[[ TEXT EXCERPT open ]]

Under the American rule, each party to a lawsuit pays its own attorney’s fees. However, the American rule can be circumvented by statute enacted by the government or by contract through agreement by the parties. In patent litigation, fee shifting is appropriate by statute under 35 U.S.C. § 285. Section 285 states that “the court in exceptional cases may award reasonable attorney fees to the prevailing party.”
Fee Shifting Standard
The Supreme Court in Octane defined exceptional cases or when fee shifting would be appropriate as “simply one that stands out from others with respect to the substantive strength of a party’s litigating position (considering both the governing law and the facts of the case) or the unreasonable manner in which the case was litigated [Litigation Conduct].”
AdjustaCam, LLC v. Newegg, Inc. (Fed. Cir. July 5, 2017) is an example of a case when fee shifting would be appropriate both with respect to (1) the substantive strength of the plaintiff’s infringement allegations and (2) the unreasonable litigation conduct of the plaintiff. In this case, AdjustaCam was the exclusive licensee of the patent and it was AdjustaCam that sued the defendant for patent infringement, not the patent owner.
AdjustaCam is the exclusive licensee of U.S.Pat. No. 5,855,343 (“’343 Patent”) which is directed to a camera clip that supports a camera both on a flat surface and when attached to a computer monitor. A drawing of the camera clip is shown below.
The claimed invention allows the camera to be rotatable via a hinge member rotatable about first and second axes of rotation.
Unlike the invention disclosed in the ’343 Patent, Newegg’s product (see below) uses a ball and socket joint, which facilitates rotation about multiple axes.
Because the claimed invention recited two separate rotating axes, the Exclusive Licensee had to argue that Newegg’s product also included a hinge that rotated about two separate rotating axes. In order to do so, the Excluisive Licensee argued that the constraint on Newegg’s ball-and-socket joint limited the rotation to a single axis at a time. (Emphasis in original).
When the complaint was first filed, the Federal Circuit found that the Exclusive Licensee had a weak patent infringement claim but that it was not baseless. However, during litigation, the District Court interpreted the claim language and defined the meaning of the claim language through a Markman order. The Markman order explained that:
“every reference to a ‘rotatably attached’ object in the specification and claims describes the attachment as permitting motion over a single axis of rotation,” and “[t]he claims plainly describe each ‘rotatably attached’ object as rotating about a single axis.”

[[ TEXT EXCERPT closed ]]

__ACTIVITY LIST__:
- 1) In the text on patent fee shifting, what is the ’343 Patent directed to?
- 2) Write the next part of the text on patent fee shifting in AdjustaCam v. Newegg, picking up after its final sentence.
The entries that follow the text come from a separate source.

[[ DATA open ]]

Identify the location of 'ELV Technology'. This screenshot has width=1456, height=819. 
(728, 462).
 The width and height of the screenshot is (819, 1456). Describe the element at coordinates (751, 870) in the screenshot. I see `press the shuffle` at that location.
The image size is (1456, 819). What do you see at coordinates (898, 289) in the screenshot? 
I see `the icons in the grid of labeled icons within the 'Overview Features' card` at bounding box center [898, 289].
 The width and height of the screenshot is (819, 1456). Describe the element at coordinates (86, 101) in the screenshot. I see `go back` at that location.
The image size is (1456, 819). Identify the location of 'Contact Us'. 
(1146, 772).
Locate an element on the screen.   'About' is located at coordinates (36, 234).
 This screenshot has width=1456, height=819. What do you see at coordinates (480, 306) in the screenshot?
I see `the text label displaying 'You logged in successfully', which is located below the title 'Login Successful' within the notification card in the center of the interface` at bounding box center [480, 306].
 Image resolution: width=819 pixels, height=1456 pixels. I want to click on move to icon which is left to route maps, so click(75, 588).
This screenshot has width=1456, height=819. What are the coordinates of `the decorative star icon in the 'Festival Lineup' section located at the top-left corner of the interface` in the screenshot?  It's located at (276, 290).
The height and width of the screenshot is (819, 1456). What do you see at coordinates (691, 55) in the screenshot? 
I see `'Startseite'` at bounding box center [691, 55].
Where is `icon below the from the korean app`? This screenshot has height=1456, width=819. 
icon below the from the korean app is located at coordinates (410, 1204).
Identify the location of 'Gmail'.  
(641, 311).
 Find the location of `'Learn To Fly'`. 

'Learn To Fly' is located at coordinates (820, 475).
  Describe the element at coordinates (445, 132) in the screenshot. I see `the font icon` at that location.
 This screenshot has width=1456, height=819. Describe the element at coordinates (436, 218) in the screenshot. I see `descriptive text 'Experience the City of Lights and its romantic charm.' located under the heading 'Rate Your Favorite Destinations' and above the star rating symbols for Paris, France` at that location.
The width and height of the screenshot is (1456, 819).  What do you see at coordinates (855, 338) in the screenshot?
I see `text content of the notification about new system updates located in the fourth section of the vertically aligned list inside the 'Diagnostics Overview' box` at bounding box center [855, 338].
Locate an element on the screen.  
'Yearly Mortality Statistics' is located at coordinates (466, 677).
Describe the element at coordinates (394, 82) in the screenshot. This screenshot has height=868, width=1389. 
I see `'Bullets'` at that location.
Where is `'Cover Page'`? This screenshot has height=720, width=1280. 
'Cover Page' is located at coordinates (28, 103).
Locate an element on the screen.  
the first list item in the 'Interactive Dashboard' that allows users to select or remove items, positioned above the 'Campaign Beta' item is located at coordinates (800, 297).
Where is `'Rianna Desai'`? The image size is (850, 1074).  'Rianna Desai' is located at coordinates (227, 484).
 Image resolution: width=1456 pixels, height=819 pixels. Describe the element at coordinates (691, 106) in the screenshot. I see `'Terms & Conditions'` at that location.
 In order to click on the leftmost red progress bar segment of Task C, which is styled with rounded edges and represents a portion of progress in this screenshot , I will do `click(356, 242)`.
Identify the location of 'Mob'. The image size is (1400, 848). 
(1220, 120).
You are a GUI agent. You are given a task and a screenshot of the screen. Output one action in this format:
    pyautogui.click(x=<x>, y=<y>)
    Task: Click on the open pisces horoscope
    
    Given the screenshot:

[[ DATA closed ]]

__RESPONSES TO THE EXERCISE__:
- 1) A camera clip that supports a camera both on a flat surface and when attached to a computer monitor.

- 2)
The Federal Circuit found that after the Markman order, the allegations of patent infringement by Newegg’s products were now baseless because no reasonable factfinder could conclude Newegg’s products infringe the patent’s claims. The Federal Circuit stated that:
“Where AdjustaCam may have filed a weak infringement lawsuit, accusing Newegg’s products of infringing the ’343 patent, AdjustaCam’s suit became baseless after the District Court’s Markman order, where the court found ‘that the claims of the ’343 patent describe ‘rotatably attached’ objects as rotating over a single axis.” (Emphasis added).
For this reason, the Federal Circuit found that the allegations of patent infringement was substantively baseless.
The Federal Circuit also appeared to suggest that AdjustaCam (i.e., exclusive licensee) exhibited patent trollish behavior in litigating the case. The Federal Circuit called out AdjustaCam’s conduct of asserting seemingly low damages against multiple defendants or settling with defendants for less than the cost of litigation. Although this conduct alone, according to the Federal Circuit, does not necessarily make the case exceptional under § 285, the Federal Circuit when looking at the totality of circumstances recognized that AdjustaCam asserted nuisance-value damages against many defendants, settled with them for widely varied royalty rates, and continued to press baseless infringement contentions well past an adverse Markman order and expert discovery.
Additionally, the Federal Circuit pointed to other instances of litigation misconduct in support of its conclusion that fee shifting under § 285 would be appropriate in this case. For example, the Federal Circuit identified AdjustaCam’s repeated use of after-the-fact declarations as another instance of litigation misconduct. In discussing the after-the-fact declarations, the Federal Circuit noted in footnote 2 of the opinion that the conduct being reviewed was in reference to a pattern and not a one-off occurrence.
Based on the evidence above, the Federal Circuit reversed and remanded the case for further proceeding by the District Court with respect to fee shifting.